The fund primarily invests in recovery stocks, which offer high yields and growth potential.
‘I tend to up pick stocks when the market has valued them down. It is a question of timing, exploiting the market’s pessimism,’ Lang said. The fund has a beta of 0.87%, compared to the sector average of 1%. Lang said the volatility of the fund is purely a by-product of his stock selection, rather than any concerted effort to minimise beta.
‘I invest in companies where the share price has stopped reacting to bad news and the volatility almost decouples from the stock price,’ Lang noted.
The low portfolio turnover style he operates also reduces volatility.
Lang said he will typically hold on to a stock for at least a year and often for between three to five years, until the yield drops off.
Lang said he is not a thematic investor and sector weightings are purely a consequence of where the best yielding companies can be found. A number of his current holdings are in defensive markets such as food and drug retailers, although he has a number of holdings in engineering companies, particularly those with exposure to the oil industry.
‘I have no holdings in telecoms or media and only one tech company,’ Lang added.
Glossary
Regression analysis: Regression statistics can be used to compare the relationships between funds, markets or a specific benchmark index. They do not make the assumption that the variables (funds) are related as cause and effect, but permit them to be influenced by other variables (markets).
Alpha: The Alpha describes the theoretical reward obtained by one investment when the second investment has a zero return. To calculate the Alpha, the returns of each are taken and compared together to identify their relationship. This reveals relationships between investments in both bull and bear markets. When applied to portfolios, it can be considered to be the return over and above (or below) the market through portfolio strategy. Good managers have a positive Alpha.
Beta: The Beta is the amount the first fund moves when the other moves by one unit. Beta is a measure of relative volatility (absolute volatility is calculated by standard deviation).
If one fund always goes up and down by 1.5 times of the performance of the index, its Beta will be 1.5. This implies that if the return of the index is positive, then 1.5 times this positive return can be expected of the fund. If the index goes up (or down) 10%, the fund goes up (or down) 15%. Beta represents the volatility of the first investment versus the second. It is only an estimate and to be accurate there has to be a perfect correlation between the two investments.
Correlation: Correlation shows the strength of a linear relationship between two funds. A perfect correlation is when the investments behave in exactly the same manner. A perfect positive correlation is represented by 1, perfect negative correlation by -1 and no correlation with a 0. A perfect negative correlation suggests that for every 1% movement by the index we would expect to see -1% movement return on the fund and vice versa.
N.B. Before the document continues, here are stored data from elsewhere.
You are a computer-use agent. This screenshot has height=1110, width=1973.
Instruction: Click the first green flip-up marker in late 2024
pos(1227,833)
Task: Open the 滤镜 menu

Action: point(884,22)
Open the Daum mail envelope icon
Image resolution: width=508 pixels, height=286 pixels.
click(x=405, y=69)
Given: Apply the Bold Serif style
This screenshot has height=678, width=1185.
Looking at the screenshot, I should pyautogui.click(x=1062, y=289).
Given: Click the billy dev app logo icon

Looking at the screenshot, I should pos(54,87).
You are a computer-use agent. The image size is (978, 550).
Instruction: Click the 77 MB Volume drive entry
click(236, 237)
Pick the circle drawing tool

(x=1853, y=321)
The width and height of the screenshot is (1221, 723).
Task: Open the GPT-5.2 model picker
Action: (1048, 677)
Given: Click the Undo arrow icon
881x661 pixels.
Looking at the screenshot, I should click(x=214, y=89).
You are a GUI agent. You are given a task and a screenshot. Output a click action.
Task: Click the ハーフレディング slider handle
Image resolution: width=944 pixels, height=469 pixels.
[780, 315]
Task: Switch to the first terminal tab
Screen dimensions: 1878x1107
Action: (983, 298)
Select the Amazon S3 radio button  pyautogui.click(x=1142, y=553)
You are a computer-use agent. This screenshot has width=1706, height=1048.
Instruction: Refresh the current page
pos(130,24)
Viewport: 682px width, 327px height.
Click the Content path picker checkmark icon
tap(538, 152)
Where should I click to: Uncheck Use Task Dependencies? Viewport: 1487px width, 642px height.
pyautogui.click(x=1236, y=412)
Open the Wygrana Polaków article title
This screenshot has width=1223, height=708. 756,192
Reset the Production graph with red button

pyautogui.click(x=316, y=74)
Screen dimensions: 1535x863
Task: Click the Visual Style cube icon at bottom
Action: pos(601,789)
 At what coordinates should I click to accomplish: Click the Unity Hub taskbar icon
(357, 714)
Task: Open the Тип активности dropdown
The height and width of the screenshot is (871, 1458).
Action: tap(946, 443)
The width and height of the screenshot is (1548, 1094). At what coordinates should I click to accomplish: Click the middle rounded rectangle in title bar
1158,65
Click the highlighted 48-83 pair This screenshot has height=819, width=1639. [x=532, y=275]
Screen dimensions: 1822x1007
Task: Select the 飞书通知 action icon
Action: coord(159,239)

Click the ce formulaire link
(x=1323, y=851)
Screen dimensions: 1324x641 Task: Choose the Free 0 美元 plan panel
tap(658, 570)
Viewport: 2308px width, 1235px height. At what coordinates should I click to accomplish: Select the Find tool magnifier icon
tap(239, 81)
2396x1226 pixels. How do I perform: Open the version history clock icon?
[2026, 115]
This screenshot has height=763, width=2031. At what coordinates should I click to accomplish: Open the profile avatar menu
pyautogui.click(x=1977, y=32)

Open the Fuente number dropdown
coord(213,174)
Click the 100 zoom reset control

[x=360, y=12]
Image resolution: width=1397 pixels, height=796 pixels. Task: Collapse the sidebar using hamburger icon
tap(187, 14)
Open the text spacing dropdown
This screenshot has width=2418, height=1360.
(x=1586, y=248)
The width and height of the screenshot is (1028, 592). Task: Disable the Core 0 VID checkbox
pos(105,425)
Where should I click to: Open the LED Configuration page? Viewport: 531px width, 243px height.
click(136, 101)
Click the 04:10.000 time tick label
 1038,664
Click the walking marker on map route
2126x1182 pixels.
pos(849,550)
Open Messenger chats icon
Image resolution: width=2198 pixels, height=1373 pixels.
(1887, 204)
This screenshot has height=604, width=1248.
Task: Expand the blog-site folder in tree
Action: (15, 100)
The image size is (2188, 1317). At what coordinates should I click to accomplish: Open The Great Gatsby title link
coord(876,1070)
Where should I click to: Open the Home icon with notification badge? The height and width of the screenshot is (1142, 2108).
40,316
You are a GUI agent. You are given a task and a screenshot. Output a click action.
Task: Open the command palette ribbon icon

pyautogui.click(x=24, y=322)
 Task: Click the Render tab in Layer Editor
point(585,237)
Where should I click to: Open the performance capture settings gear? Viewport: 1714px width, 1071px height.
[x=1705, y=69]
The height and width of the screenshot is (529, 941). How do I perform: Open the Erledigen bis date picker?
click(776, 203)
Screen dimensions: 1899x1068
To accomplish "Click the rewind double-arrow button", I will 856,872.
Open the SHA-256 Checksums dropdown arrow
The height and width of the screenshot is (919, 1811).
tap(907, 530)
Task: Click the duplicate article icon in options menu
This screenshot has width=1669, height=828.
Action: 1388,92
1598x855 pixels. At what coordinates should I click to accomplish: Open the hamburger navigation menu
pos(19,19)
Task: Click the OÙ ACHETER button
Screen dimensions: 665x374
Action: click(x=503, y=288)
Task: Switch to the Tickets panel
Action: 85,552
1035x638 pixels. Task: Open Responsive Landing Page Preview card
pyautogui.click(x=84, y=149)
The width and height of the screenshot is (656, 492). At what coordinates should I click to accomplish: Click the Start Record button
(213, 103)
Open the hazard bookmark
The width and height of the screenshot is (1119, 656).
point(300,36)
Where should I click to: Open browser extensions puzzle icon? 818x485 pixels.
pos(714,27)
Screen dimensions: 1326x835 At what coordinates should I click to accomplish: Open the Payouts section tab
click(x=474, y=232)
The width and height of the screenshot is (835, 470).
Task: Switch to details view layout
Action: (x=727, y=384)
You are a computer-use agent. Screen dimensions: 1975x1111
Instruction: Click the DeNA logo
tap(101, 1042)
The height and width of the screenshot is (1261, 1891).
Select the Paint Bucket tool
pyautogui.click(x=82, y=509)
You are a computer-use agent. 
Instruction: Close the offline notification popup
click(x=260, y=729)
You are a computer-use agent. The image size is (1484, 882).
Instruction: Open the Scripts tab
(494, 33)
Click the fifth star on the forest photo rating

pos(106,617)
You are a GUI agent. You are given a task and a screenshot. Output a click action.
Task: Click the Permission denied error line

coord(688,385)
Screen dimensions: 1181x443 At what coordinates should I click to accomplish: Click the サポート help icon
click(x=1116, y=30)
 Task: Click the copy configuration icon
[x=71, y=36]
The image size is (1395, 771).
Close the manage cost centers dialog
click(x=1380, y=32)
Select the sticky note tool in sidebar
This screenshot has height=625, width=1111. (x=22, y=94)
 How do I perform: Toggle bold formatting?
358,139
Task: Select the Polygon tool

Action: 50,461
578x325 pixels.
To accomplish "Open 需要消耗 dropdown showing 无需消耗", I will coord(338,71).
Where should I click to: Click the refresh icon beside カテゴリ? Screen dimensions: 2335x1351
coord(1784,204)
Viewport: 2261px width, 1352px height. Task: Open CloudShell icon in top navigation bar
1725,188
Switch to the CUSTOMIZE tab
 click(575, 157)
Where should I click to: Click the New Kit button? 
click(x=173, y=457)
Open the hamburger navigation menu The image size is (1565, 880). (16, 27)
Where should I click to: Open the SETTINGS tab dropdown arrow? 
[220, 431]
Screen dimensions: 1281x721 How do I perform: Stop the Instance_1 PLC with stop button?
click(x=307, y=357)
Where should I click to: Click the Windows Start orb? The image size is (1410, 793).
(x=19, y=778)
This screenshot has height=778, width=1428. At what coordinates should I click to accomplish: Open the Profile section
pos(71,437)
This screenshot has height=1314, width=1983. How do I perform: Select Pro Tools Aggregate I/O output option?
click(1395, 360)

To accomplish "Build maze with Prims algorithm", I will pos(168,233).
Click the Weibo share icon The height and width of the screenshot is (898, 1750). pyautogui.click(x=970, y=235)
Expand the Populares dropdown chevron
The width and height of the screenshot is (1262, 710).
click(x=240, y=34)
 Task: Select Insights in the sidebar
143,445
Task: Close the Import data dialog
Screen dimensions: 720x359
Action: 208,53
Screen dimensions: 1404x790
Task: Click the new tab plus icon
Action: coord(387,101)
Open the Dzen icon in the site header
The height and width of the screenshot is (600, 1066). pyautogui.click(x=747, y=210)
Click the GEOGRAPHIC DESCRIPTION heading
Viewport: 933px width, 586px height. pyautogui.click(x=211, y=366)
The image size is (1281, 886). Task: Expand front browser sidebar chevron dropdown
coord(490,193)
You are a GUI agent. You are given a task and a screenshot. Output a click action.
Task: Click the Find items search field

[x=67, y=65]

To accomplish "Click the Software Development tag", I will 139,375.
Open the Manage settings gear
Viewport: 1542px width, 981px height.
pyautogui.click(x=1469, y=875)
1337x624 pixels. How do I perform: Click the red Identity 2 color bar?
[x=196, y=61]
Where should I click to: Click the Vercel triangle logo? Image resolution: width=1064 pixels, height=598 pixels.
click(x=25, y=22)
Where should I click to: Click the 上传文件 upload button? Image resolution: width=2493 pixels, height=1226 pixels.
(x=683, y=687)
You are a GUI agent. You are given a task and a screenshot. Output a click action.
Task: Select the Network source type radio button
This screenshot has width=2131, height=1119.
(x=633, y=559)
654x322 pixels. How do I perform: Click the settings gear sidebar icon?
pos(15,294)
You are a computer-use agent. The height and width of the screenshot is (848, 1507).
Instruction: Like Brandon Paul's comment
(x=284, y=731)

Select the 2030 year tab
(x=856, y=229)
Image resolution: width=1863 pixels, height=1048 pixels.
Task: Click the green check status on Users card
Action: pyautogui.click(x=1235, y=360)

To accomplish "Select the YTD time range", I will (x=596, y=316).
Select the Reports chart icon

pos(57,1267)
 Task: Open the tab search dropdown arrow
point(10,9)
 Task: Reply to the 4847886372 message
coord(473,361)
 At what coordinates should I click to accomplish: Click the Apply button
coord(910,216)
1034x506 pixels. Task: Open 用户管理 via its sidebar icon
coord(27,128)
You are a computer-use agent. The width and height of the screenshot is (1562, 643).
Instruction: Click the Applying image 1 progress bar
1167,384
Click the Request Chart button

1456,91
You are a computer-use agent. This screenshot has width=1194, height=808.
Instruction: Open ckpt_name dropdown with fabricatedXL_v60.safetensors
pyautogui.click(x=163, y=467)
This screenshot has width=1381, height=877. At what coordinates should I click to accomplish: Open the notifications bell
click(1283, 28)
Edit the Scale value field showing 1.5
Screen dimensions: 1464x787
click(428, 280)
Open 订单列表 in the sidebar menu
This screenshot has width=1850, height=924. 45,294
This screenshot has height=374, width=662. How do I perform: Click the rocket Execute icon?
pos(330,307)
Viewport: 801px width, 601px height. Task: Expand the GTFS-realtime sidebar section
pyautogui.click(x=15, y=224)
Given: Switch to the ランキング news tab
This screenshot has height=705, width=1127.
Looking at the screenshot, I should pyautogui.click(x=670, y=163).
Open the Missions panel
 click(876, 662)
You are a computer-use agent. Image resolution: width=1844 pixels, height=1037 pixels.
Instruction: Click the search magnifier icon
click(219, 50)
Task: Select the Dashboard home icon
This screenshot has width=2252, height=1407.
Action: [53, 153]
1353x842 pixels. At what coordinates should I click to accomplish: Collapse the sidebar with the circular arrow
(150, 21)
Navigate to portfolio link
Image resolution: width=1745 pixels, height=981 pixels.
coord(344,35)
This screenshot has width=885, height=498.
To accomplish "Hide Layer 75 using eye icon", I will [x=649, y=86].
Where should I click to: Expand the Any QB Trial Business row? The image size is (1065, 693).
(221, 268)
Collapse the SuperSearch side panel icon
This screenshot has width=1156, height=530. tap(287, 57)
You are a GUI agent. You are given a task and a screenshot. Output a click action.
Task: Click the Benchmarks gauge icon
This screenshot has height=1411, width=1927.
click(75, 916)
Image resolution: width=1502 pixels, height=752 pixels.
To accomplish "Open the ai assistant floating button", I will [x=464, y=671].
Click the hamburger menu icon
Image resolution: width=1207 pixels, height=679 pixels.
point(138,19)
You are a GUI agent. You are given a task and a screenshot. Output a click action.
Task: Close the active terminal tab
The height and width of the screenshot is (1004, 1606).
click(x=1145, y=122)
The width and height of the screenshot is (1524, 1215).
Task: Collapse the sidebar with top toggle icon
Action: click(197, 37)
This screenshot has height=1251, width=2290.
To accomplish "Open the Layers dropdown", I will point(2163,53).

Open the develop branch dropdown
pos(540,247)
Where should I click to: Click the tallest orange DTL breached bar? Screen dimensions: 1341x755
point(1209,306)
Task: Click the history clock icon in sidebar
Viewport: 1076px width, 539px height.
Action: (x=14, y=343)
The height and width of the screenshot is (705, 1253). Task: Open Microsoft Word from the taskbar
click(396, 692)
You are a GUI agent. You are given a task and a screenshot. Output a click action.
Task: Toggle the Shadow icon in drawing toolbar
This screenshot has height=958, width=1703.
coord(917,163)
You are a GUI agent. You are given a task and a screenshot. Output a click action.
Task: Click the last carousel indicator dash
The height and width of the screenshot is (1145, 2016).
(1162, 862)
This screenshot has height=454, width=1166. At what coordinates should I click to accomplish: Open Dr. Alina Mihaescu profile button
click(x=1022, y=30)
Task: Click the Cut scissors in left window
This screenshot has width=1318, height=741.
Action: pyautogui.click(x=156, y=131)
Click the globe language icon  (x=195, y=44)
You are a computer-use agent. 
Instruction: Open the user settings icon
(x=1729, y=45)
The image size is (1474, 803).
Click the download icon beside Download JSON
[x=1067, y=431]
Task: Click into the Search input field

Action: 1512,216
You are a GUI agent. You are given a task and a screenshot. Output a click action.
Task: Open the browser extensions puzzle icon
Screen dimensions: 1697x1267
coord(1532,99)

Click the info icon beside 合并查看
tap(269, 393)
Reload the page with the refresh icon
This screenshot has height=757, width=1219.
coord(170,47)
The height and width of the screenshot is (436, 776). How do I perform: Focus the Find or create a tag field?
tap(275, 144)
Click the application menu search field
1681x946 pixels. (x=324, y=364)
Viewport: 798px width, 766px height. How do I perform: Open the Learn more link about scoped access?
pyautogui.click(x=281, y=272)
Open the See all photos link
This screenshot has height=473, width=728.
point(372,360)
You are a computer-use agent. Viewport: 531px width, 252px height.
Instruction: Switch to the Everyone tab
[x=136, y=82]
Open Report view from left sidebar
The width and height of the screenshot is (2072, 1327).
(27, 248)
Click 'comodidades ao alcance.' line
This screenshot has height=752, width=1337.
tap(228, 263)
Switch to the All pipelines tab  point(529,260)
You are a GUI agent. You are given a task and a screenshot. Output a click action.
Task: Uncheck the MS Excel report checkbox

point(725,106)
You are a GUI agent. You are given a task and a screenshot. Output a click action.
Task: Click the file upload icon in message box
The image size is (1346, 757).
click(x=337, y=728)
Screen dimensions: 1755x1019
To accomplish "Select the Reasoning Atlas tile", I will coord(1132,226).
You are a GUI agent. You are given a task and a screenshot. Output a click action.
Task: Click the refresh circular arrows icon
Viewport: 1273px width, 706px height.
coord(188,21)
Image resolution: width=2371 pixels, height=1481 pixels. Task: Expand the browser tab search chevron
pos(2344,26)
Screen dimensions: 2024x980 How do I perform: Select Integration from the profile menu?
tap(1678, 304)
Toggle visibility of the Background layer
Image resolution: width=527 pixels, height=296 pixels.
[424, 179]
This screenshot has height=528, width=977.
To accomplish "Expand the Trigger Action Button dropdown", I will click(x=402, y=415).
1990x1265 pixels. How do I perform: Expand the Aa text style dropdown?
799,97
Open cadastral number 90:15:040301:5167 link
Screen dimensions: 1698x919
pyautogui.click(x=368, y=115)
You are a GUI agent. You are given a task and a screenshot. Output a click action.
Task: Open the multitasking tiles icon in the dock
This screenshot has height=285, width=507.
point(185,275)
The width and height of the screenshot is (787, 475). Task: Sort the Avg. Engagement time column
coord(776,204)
This is an important factor when using modern portfolio theory.
R-squared: The R-squared indicates the level of movement that can be ascribed or determined by the movement of an index. When the R-squared equals 1 there is a perfect correlation between the investments ‘ 100% of the movement in a fund can be determined by the movement in the index. When the R-squared equals 0, there is no correlation between the investments. An R-squared between 0.7 and 0.99 suggests that between 70% to 99% of the movement in our fund could be explained by the movement in the index. Below 0.3, there is effectively no influence.
Monthly volatility (or standard deviation): Standard deviation is a measure of absolute volatility. It is the measure of the square root of the variance of each monthly return from the mean. The larger the figure, the higher the volatility of a fund and thus its risk. A typical example of the kind of funds and their associated risk ranging from low risk to high risk are: cash funds, fixed interest funds, balanced funds, UK equity funds, overseas equity funds and warrant funds.